Director Moana Sina Ete creates an engaging series of time capsules for each chapter of poems, laying out the ground rules for our online journey with a satisfying efficiency that makes the viewer feel clever and curious. I’m seriously impressed at the way the digital medium and visual storytelling brings life and depth to narrative poetry. I want to see more stagings like this, and to see more spoken word artists venture further than a solitary microphone. It’s such fun to watch a writer and crafter of sound explore and play with all their new props and visual possibilities in real time.
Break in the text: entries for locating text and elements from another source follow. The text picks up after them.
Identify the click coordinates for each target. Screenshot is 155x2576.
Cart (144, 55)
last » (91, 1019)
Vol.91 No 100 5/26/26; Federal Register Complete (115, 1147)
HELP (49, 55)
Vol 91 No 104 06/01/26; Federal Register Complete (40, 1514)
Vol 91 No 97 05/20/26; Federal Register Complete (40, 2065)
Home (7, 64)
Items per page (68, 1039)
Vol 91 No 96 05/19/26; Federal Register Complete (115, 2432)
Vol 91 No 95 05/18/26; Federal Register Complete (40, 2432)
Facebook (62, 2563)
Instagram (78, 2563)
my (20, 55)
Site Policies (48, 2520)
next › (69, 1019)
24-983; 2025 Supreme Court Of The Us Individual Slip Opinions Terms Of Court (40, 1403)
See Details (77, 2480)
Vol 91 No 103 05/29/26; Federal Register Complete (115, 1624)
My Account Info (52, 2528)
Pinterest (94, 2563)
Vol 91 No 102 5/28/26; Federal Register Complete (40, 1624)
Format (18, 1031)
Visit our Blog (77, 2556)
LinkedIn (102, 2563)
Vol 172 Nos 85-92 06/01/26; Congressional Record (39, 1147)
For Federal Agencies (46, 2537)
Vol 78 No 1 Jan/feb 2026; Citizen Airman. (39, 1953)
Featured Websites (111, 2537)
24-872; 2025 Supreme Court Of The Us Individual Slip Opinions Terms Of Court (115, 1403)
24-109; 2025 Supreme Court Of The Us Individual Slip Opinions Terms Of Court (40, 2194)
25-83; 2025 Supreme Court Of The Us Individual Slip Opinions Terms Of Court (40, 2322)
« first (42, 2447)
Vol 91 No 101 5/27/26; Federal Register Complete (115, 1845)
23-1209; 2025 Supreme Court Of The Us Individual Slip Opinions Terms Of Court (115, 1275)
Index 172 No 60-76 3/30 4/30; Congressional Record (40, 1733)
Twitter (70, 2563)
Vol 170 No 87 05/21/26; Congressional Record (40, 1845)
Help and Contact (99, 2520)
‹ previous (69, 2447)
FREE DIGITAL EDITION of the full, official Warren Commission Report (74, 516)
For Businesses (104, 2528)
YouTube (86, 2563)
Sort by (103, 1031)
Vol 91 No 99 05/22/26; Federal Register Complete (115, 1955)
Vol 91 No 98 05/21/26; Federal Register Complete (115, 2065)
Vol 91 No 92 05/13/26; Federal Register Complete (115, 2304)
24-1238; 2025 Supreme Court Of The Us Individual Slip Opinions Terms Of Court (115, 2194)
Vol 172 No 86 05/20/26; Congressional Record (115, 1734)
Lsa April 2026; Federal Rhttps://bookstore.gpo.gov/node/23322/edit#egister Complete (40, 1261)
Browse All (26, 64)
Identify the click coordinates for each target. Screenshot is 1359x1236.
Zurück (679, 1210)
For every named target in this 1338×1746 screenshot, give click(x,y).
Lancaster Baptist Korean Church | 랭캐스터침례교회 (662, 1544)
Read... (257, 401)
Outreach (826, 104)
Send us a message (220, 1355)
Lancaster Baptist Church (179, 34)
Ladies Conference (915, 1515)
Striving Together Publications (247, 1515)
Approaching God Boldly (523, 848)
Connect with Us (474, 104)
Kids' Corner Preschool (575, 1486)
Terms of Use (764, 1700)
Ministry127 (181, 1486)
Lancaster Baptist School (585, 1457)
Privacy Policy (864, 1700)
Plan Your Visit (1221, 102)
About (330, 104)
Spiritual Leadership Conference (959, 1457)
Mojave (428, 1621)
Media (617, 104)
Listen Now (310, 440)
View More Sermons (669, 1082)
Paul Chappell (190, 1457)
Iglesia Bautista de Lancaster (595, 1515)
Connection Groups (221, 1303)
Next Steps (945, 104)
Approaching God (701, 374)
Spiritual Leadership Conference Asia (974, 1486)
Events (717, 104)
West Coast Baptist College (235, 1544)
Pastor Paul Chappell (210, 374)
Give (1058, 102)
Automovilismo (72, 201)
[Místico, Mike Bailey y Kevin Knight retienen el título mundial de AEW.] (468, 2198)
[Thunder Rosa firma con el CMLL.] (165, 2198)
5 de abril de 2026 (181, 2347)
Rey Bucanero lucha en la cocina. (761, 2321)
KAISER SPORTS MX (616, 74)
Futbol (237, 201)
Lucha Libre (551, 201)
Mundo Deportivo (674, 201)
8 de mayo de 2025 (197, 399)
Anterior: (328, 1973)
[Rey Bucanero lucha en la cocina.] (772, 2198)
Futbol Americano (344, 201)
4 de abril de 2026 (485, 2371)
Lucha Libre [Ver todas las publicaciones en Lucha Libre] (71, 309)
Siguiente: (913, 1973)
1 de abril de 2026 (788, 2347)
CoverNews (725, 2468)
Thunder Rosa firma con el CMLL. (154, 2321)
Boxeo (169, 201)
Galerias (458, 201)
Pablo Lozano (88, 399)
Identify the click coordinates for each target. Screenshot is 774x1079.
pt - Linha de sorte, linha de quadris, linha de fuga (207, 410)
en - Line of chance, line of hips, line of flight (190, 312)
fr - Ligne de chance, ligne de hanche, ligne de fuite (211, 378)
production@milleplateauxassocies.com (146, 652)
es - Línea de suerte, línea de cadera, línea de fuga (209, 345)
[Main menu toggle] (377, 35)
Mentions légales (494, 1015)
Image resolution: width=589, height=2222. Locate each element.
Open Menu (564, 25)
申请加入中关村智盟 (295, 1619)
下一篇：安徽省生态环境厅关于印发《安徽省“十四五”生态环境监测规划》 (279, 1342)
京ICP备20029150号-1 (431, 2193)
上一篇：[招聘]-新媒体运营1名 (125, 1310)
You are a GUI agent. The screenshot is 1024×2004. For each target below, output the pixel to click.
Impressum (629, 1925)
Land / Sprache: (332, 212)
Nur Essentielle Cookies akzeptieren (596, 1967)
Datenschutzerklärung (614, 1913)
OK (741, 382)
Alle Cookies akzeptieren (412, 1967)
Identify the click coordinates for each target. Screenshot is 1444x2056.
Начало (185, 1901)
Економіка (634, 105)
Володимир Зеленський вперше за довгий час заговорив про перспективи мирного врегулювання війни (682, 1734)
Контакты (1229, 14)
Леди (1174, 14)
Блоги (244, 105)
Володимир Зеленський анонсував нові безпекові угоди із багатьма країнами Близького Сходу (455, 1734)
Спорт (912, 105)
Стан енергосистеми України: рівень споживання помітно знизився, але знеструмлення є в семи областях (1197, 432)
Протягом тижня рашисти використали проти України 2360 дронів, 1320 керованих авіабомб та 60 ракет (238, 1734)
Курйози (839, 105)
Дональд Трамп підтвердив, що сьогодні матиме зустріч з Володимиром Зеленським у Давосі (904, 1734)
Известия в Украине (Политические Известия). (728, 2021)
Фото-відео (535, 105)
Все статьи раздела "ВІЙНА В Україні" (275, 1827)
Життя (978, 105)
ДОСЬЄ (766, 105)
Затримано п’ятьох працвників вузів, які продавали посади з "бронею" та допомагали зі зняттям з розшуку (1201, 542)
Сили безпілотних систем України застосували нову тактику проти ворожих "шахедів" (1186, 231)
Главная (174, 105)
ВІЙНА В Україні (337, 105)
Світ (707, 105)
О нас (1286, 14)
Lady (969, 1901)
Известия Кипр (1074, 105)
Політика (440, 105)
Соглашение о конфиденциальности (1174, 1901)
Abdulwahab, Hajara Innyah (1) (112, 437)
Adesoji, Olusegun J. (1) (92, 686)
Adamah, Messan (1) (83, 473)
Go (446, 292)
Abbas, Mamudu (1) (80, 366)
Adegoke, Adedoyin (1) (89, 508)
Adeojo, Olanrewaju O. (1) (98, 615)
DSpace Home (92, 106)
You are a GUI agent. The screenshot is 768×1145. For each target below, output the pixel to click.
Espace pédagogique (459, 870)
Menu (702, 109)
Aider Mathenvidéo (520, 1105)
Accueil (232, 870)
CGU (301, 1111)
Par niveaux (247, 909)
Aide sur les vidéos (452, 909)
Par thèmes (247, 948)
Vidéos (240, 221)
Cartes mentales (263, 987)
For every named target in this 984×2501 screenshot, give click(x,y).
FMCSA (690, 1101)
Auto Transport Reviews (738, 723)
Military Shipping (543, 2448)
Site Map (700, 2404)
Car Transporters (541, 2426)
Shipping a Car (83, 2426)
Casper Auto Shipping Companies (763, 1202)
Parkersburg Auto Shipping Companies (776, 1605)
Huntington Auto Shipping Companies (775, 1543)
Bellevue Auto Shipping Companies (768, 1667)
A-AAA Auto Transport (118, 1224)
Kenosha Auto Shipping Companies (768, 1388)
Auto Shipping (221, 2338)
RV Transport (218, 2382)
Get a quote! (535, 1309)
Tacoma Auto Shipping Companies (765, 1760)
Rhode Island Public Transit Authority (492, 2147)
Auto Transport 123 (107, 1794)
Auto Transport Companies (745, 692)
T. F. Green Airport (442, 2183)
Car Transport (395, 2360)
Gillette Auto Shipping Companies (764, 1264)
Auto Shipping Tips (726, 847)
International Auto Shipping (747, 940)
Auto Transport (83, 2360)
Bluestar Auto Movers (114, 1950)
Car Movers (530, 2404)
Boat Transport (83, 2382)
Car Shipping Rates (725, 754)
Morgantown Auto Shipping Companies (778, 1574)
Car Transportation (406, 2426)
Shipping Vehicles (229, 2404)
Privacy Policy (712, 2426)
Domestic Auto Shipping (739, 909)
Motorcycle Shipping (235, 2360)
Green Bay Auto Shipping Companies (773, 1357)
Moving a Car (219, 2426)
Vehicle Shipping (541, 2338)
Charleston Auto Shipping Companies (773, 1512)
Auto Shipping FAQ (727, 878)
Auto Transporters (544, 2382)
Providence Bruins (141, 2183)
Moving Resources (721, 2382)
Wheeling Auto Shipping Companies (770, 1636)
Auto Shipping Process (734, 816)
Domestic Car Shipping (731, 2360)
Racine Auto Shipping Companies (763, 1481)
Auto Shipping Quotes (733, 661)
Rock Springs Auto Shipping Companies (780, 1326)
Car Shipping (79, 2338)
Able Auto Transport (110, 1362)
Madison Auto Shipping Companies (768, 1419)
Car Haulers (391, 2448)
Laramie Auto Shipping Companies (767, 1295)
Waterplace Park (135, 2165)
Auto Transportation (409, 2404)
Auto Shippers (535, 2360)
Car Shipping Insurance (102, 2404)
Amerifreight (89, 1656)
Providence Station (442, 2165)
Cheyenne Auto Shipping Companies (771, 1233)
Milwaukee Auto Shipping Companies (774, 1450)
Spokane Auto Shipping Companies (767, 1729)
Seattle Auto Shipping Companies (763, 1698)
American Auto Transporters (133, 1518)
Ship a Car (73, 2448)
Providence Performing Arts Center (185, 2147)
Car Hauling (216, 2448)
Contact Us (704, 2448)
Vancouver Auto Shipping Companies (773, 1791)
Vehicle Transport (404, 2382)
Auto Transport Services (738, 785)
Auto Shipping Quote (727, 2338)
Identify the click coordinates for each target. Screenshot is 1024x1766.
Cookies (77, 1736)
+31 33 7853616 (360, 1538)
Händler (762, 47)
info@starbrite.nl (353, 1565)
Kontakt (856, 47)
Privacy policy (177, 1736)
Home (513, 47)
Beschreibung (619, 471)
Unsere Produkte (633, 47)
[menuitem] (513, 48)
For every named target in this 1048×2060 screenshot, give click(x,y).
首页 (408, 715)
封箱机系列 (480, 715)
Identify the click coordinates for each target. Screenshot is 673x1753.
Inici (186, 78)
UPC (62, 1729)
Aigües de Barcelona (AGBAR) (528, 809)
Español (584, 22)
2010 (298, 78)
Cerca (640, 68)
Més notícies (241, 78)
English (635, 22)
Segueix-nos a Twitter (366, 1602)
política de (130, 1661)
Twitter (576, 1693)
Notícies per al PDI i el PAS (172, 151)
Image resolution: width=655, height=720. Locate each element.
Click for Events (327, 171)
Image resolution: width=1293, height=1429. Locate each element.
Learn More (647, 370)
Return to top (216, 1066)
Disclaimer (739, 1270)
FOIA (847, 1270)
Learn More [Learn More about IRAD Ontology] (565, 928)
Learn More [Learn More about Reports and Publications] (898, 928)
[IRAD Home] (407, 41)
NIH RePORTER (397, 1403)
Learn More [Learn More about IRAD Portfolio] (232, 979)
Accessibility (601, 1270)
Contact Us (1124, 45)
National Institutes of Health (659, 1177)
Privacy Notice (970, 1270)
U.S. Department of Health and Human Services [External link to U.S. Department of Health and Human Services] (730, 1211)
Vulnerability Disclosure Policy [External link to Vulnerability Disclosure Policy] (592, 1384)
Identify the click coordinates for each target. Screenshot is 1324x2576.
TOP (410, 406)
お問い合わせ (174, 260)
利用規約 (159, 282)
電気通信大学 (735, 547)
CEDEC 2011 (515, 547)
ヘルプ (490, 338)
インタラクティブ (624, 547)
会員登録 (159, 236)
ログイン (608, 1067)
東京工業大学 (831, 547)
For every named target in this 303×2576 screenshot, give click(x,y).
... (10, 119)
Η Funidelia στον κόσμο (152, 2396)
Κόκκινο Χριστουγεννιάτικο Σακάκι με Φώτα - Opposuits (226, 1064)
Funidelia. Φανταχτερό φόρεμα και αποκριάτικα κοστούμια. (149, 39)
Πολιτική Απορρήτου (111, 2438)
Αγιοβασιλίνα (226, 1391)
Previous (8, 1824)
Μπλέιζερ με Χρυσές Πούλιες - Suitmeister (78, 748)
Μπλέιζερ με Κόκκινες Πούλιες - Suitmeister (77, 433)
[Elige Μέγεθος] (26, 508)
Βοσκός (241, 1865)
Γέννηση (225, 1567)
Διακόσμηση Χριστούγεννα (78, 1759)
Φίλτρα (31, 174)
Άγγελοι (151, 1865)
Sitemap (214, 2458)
Isha Ramitha Bhatnagar-Stewart, who is in charge of props and staging as well as owning a great voiceover moment – does some clever arranging in each timeline’s little diorama. There’s good finesse in deploying video and soundscapes here, too, especially in the first timeline ‘chapter’ that we explore, which has to rapidly create a bustling cityscape. A small change in background sound or a stroll over to a new prop is a great way to signal a ‘page turn’ and turn a book format into something watchable that doesn’t drag.
Performance poetry stands or falls on its cadence and the timing of its punches, so let’s explore where this show finds its feet. Miss Leading deploys volleys of rap-style assonance and likes to add a smattering of verbal gamesmanship. They use copious sonic symbols – ‘a’ vowels denote energetic expansiveness, sibilants signal uncertainty. These little vocal hooks help to connect each of the timeline narratives, calling back to familiar contrasts of emotion – certainty versus adventure, compromised identity versus naked bravery. The device works really nicely, indicating this is the same central character playing out each fantasy.
The narrator connects best in a more open style, where they give themselves room to play with pacing. It’s hard to replicate the live-fire exercise of spoken word in a room with an audience right there, and the first timeline chapter is an exercise in reaching out past the digital divide. We get to a good place, though, hitting a satisfying note in the final timeline chapter, which finishes on two of the most genuinely fun versions of the classic list poem I’ve heard in a while. In the final coda, Miss Leading finally escapes their lounge-room set-piece… hopefully for good this time. It’s a lovely little jewel box of a piece and well worth the watch.